In a breakfast meeting at BWI, the governor and other state officials will underscore the state's efforts to get the business community to promote the nation's only state-owned airport.

"We haven't done our job getting the business community involved," said Secretary of Transportation O. James Lighthizer. "That means businesses using the airport, promoting the airport, calling on airlines and supporting us at the legislature."

In recent years, Washington Dulles International Airport in Northern Virginia has outpaced BWI in both international and domestic traffic growth. Recently KLM left BWI to relocate at Dulles, a more lucrative business market, the airline said.

"The Dulles people have done a marvelous job over the past 20 years in promoting their airport," Mr. Lighthizer said. "The business community puts some staggering amount of money into Dulles."

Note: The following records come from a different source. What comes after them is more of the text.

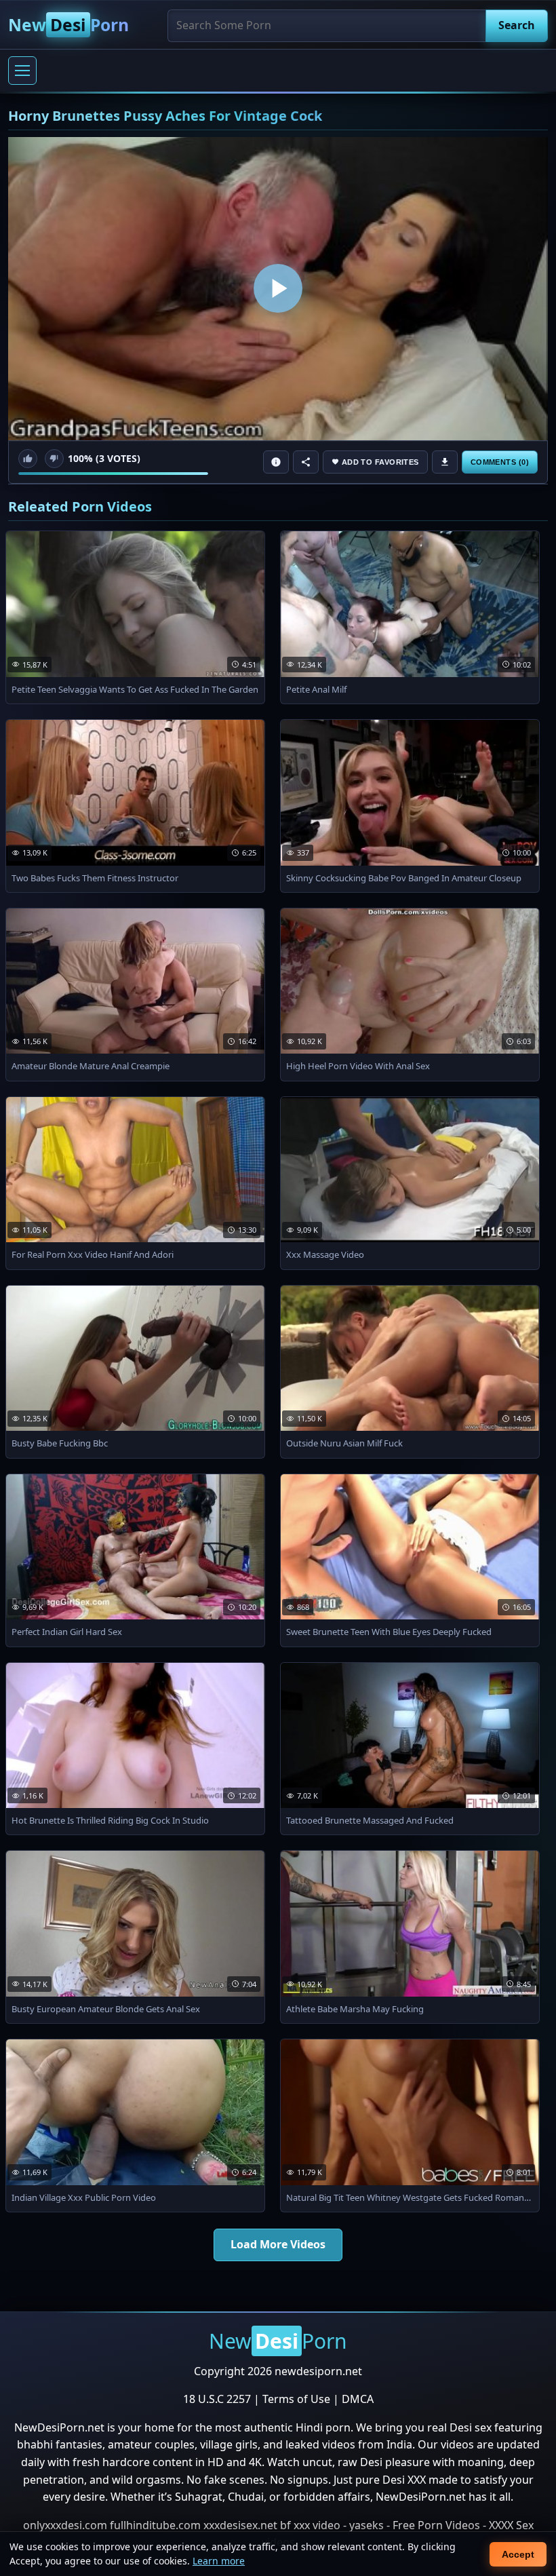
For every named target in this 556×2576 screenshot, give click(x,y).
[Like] (27, 458)
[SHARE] (306, 462)
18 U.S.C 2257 (217, 2398)
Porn (68, 25)
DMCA (358, 2398)
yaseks (366, 2525)
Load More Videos (278, 2244)
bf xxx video (310, 2525)
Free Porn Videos (436, 2525)
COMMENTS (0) (500, 462)
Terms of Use (296, 2398)
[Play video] (278, 289)
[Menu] (22, 70)
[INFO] (276, 462)
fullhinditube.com (155, 2525)
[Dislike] (54, 458)
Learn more (219, 2560)
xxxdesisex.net (240, 2525)
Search (516, 25)
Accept (518, 2554)
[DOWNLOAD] (445, 462)
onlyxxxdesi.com (65, 2525)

BWI's recent coup in luring Southwest Airlines has brought the airport national prominence as fare wars have erupted here. Southwest is expected to substantially increase domestic passengers, but Dulles will likely retain its international advantage.

State officials complain that even Baltimore-area businesses frequently use Dulles rather than BWI. But businesses say the international flights they need simply aren't here.

"I don't think any business purposely slights BWI," said Robert W. Ellenby, president of Safe Harbor Travel Inc., a Baltimore firm specializing in international travel.

"The schedule, the flights and the airlines are not here," he said.

One example: When Black & Decker Corp. officials travel to London, they typically fly out of Dulles, not BWI. So far this year, the Baltimore-based company tool and appliance manufacturer has flown nearly 250 times from Dulles.

But Black & Decker's logic is clear -- the company's international headquarters is located in Slough, just adjacent to London's primary airport, Heathrow. BWI's only daily service to London flies into Gatwick, nearly 20 miles away.

"We really don't want to drive to Dulles," says Peter Buchheit, director of travel and meeting services for Black & Decker. "As long as BWI has the flights that support our business goals and business needs, we would never use any other airport."

More than 98 percent of the company's domestic travel -- and most of the North American international travel -- originates at BWI, he said.

The effort to lure international passengers -- and airlines -- has become a Catch-22 situation, complicated by the need to connect on flights to Europe and Asia. Most of BWI's direct international service goes to North and South America and the Caribbean.

Passengers flock to Dulles for non-stop flights to Asia, rather than connect through New York or Chicago, for instance.

"It's not that we have anything against BWI; we just don't want to use JFK," said Mary Marks, travel management director at McCormick and Co. Inc.